Top of DATASET EXCERPTS

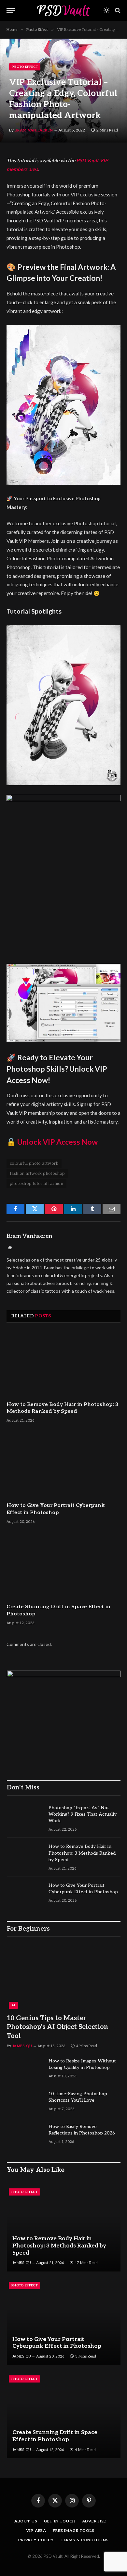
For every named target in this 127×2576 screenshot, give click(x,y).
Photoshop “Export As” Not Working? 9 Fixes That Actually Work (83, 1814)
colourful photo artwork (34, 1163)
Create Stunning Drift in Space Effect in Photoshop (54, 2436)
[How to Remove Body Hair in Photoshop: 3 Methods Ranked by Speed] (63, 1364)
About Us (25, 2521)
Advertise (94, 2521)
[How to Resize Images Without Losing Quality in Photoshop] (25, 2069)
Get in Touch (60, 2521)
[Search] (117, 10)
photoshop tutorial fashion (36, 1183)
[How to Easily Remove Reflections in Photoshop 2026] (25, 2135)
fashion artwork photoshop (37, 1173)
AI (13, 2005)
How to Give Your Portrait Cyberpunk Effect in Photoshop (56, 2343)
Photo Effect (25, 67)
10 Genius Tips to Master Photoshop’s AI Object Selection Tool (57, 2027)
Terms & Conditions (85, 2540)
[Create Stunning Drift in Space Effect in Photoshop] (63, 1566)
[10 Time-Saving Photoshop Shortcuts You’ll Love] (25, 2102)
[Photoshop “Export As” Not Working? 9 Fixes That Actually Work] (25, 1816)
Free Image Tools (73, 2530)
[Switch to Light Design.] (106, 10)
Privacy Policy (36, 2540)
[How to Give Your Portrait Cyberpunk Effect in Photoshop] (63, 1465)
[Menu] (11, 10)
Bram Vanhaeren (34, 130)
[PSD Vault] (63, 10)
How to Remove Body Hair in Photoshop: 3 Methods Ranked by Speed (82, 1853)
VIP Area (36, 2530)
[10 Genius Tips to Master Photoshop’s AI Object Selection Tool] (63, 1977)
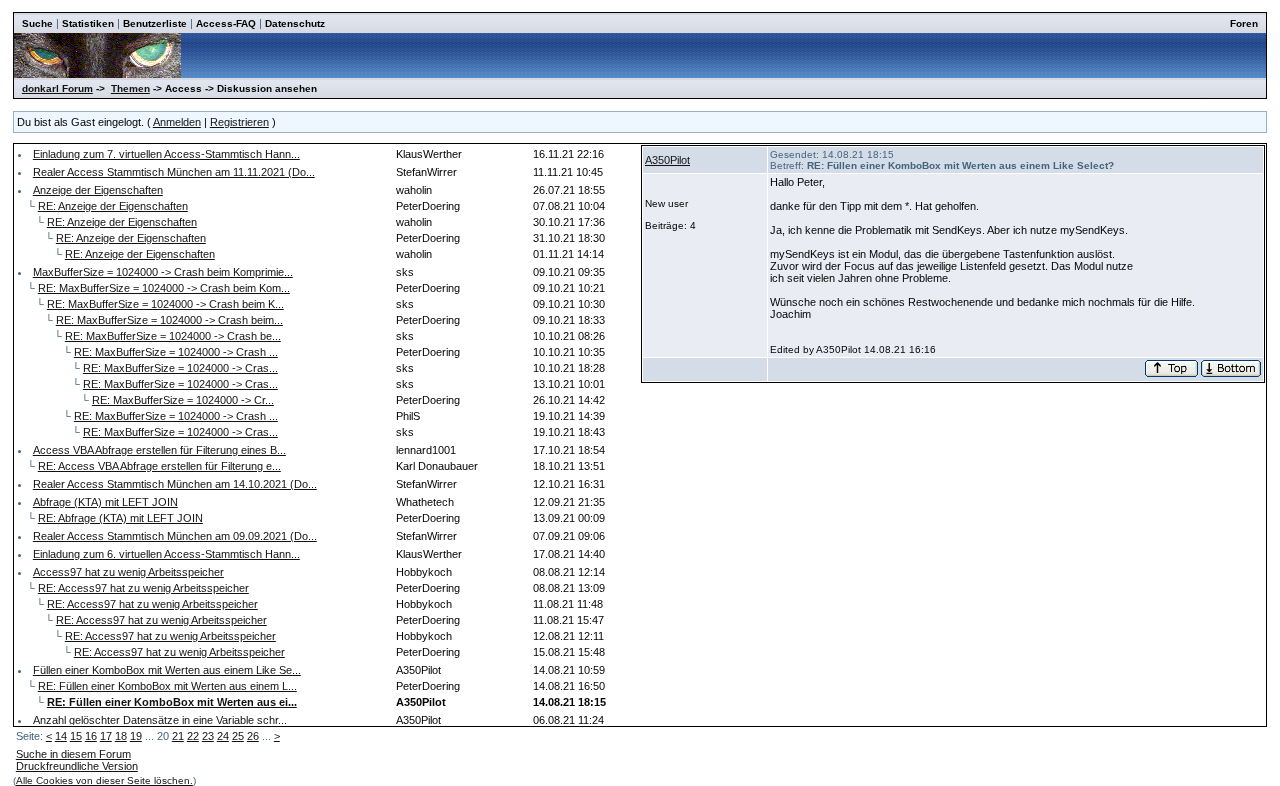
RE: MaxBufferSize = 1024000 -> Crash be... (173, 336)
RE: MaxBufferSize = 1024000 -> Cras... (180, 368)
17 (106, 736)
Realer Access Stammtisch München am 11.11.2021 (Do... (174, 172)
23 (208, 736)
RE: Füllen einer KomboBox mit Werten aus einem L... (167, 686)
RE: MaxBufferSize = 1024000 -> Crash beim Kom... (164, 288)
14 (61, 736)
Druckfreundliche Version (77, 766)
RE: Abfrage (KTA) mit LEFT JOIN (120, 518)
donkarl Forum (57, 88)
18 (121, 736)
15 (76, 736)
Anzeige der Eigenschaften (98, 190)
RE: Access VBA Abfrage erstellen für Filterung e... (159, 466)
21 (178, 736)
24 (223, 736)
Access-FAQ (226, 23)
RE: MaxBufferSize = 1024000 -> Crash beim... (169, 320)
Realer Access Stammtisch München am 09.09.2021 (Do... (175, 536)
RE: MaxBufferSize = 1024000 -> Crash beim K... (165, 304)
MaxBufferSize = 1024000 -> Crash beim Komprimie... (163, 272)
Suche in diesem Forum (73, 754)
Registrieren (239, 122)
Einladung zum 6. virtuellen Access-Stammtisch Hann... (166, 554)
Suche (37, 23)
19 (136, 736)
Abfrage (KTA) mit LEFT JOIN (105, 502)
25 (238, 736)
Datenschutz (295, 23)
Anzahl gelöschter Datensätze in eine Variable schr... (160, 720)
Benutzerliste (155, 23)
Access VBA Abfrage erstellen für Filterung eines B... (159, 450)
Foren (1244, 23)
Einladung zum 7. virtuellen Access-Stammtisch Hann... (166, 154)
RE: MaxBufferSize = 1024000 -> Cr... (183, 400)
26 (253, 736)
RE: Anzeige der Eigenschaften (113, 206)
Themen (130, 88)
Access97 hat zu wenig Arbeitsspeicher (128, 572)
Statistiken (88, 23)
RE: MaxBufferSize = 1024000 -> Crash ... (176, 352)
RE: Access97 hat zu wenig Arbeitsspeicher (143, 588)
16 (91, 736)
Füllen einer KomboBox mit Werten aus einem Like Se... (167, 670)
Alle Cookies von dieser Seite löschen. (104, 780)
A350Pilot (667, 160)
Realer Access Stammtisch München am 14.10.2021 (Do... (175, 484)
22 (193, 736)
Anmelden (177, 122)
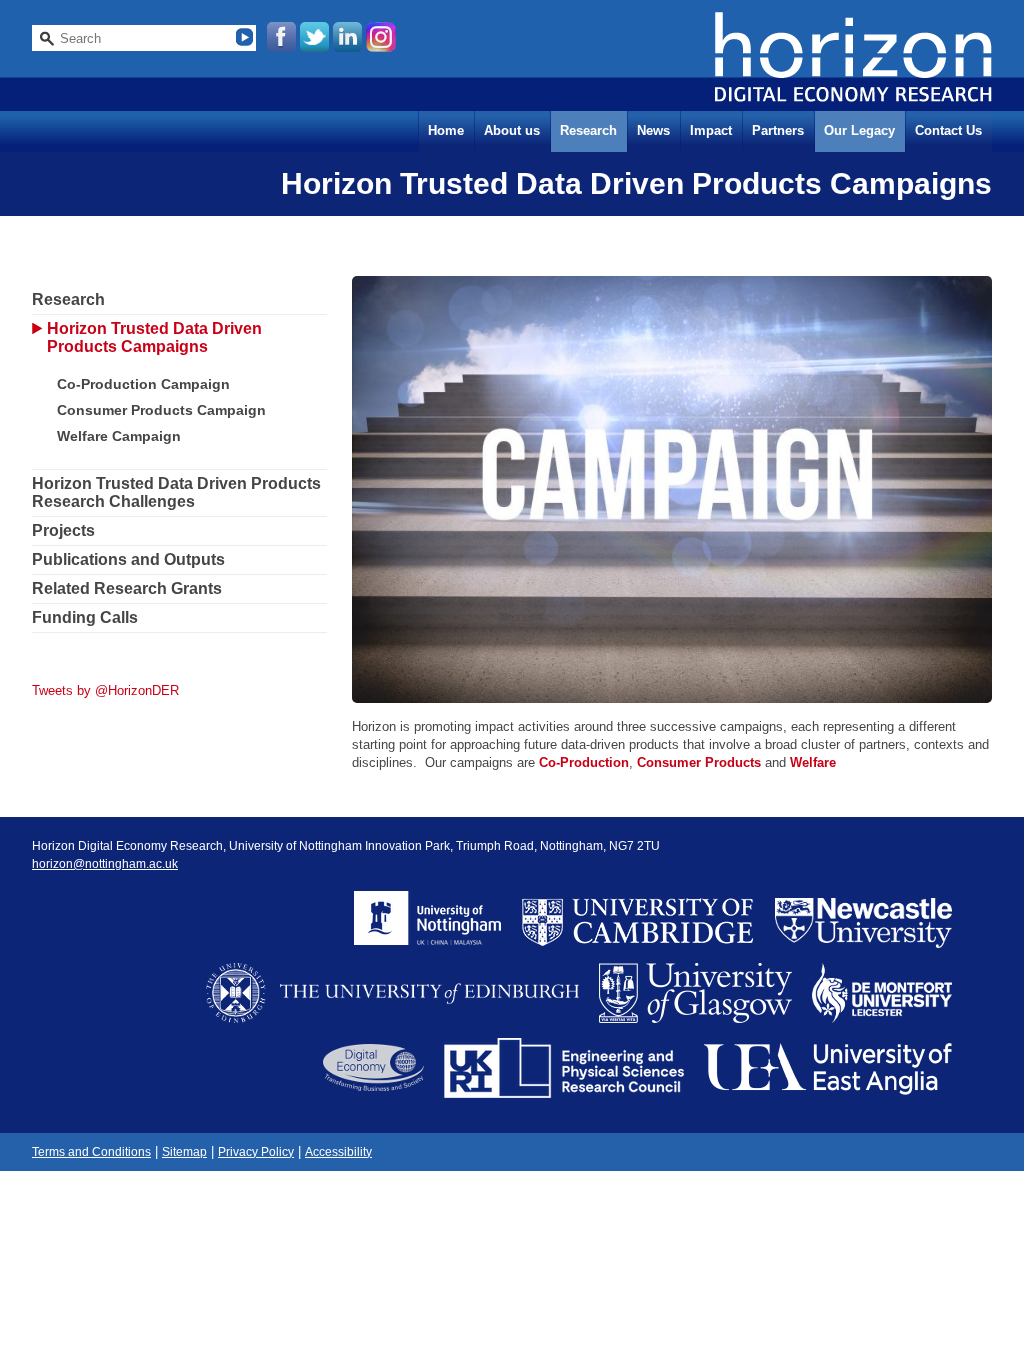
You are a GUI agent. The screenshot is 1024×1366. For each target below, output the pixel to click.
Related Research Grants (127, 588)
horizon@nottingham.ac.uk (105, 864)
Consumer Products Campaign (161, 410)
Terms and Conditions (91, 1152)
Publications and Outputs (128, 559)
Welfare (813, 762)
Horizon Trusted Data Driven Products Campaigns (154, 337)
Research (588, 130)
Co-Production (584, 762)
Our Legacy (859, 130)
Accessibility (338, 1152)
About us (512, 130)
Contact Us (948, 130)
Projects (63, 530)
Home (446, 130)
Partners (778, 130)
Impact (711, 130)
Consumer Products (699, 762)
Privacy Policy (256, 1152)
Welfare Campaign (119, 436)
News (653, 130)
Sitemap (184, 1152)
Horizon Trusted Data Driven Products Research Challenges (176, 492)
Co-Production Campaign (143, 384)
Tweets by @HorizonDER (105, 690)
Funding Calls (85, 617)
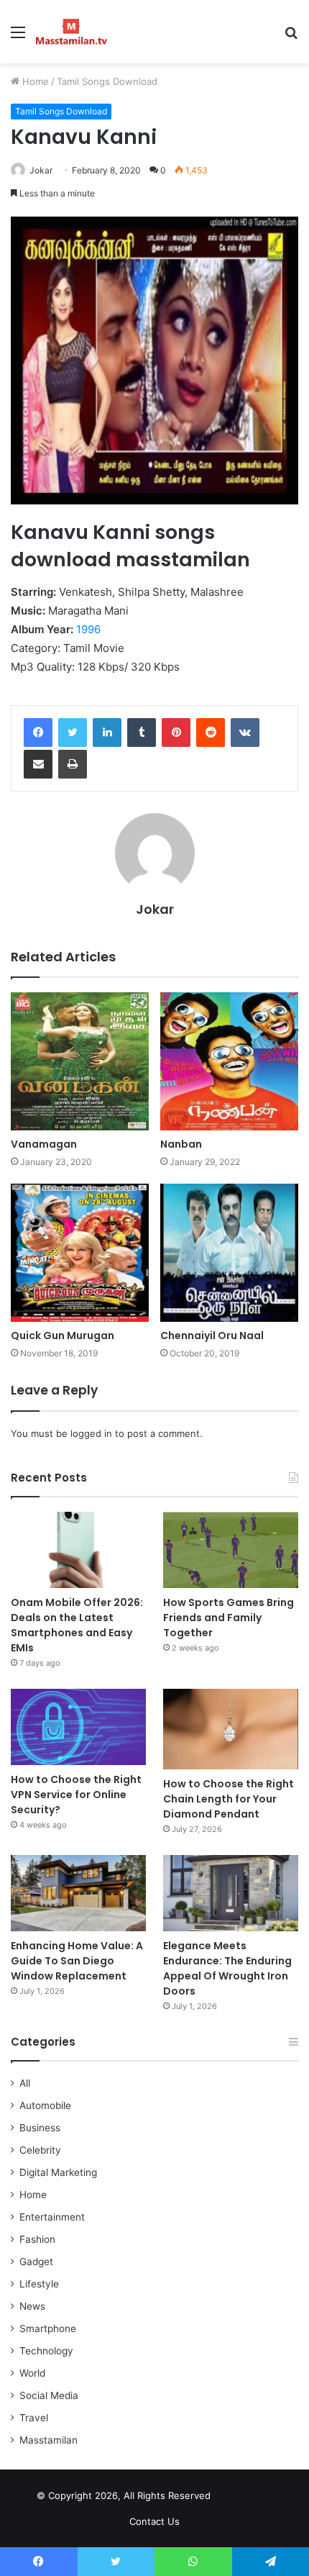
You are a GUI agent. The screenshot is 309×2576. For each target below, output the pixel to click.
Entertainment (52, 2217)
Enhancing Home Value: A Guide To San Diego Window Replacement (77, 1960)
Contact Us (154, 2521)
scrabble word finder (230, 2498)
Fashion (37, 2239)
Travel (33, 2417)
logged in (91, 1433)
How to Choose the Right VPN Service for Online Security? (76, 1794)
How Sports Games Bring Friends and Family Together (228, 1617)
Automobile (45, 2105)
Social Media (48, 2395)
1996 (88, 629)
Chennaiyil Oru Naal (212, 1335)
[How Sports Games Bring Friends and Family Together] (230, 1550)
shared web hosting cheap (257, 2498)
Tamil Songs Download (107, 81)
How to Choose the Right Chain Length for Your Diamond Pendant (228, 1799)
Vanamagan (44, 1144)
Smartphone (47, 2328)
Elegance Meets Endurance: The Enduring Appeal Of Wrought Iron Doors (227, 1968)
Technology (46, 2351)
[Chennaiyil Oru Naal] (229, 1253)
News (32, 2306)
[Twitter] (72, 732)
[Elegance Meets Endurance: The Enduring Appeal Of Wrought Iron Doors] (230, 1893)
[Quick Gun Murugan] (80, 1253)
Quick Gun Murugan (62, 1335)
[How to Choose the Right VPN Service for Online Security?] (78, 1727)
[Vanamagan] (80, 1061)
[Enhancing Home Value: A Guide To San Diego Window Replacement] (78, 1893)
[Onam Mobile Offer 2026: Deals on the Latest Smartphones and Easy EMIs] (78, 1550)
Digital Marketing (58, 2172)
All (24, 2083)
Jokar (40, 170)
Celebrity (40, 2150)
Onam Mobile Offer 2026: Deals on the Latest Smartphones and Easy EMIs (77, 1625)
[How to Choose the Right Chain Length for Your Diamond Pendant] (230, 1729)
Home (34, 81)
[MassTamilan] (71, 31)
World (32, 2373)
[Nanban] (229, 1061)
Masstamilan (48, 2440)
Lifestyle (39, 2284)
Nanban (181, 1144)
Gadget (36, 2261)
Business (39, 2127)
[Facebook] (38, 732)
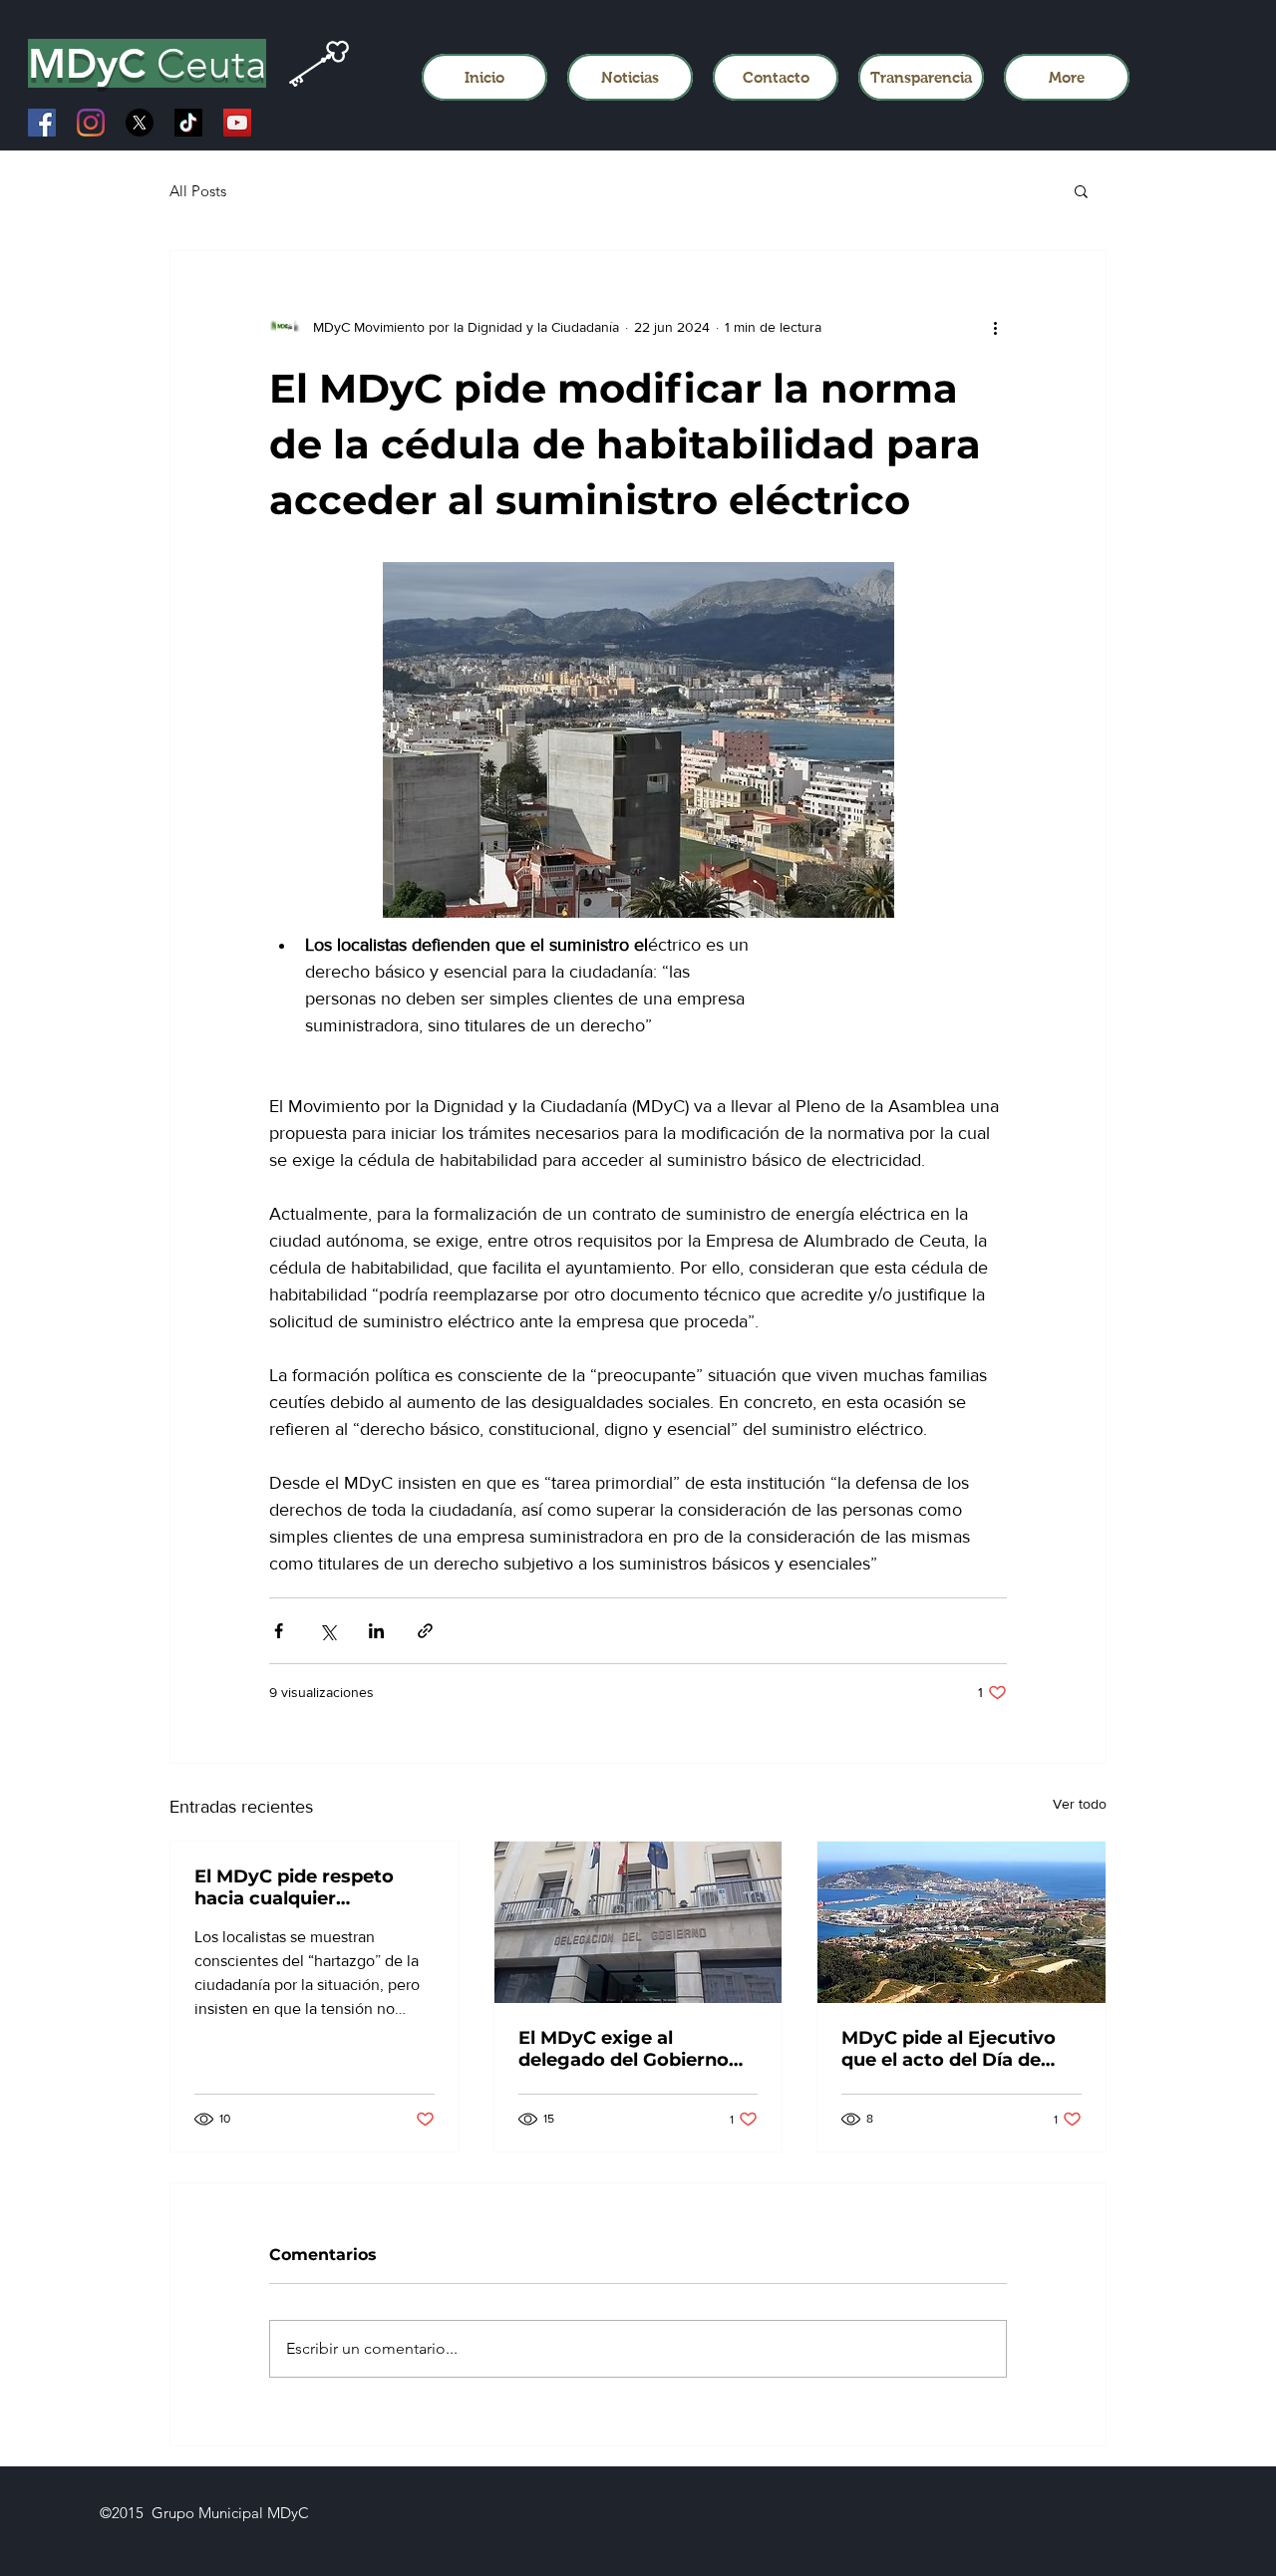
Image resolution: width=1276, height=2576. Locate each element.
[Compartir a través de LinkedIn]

Bottom of DATASET EXCERPTS

[TASK DIRECTIONS] Please make an exact copy of the lines above from the line with "Tamil Songs Download (107, 81)" through the line with "Jokar (40, 170)", both ends included.

[EXERCISE OUTPUT]
Tamil Songs Download (107, 81)
How to Choose the Right Chain Length for Your Diamond Pendant (228, 1799)
Vanamagan (44, 1144)
Smartphone (47, 2328)
Elegance Meets Endurance: The Enduring Appeal Of Wrought Iron Doors (227, 1968)
Technology (46, 2351)
[Chennaiyil Oru Naal] (229, 1253)
News (32, 2306)
[Twitter] (72, 732)
[Elegance Meets Endurance: The Enduring Appeal Of Wrought Iron Doors] (230, 1893)
[Quick Gun Murugan] (80, 1253)
Quick Gun Murugan (62, 1335)
[How to Choose the Right VPN Service for Online Security?] (78, 1727)
[Vanamagan] (80, 1061)
[Enhancing Home Value: A Guide To San Diego Window Replacement] (78, 1893)
[Onam Mobile Offer 2026: Deals on the Latest Smartphones and Easy EMIs] (78, 1550)
Digital Marketing (58, 2172)
All (24, 2083)
Jokar (40, 170)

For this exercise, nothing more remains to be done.